## [Task details]
Every line below that contains "agent" is to be copied.

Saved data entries
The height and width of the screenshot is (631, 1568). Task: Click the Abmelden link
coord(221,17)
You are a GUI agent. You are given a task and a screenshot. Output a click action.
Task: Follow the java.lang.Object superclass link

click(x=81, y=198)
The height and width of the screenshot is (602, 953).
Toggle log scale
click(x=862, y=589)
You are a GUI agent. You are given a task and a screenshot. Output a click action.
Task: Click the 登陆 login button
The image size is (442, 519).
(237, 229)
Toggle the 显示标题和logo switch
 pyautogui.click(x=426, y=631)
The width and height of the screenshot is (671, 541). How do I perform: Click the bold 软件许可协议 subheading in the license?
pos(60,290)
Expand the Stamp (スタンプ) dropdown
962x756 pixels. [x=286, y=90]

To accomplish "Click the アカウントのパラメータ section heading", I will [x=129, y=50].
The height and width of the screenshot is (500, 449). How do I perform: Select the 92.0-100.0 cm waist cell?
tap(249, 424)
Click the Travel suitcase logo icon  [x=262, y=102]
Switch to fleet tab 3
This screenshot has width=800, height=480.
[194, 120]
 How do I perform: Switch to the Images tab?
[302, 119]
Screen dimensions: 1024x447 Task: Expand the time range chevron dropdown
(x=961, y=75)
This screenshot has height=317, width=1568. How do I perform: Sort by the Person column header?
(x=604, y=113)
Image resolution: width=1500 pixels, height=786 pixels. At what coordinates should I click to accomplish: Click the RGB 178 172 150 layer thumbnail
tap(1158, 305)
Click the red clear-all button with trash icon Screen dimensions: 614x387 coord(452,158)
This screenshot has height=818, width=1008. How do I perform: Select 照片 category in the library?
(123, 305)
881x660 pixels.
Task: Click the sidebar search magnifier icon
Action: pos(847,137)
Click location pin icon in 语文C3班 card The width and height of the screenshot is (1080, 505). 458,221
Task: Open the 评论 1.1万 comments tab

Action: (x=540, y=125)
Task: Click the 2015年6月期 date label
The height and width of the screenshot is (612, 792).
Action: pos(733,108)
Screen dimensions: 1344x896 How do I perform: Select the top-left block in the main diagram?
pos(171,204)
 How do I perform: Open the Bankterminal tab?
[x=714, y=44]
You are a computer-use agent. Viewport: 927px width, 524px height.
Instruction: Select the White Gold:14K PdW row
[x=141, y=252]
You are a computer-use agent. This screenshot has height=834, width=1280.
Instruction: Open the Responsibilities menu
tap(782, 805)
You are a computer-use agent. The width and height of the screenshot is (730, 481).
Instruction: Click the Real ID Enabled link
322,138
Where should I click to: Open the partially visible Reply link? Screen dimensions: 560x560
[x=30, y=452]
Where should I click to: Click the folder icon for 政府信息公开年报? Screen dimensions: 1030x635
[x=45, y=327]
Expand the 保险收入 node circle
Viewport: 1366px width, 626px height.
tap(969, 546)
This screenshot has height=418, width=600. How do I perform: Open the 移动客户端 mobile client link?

## [Result for this exercise]
You are a GUI agent. You are given a task and a screenshot. Output a click action.
You are a GUI agent. You are given a task and a screenshot. Output a click action.
You are a computer-use agent. Viewport: 927px width, 524px height.
You are a computer-use agent. This screenshot has height=834, width=1280.
You are a computer-use agent. The width and height of the screenshot is (730, 481).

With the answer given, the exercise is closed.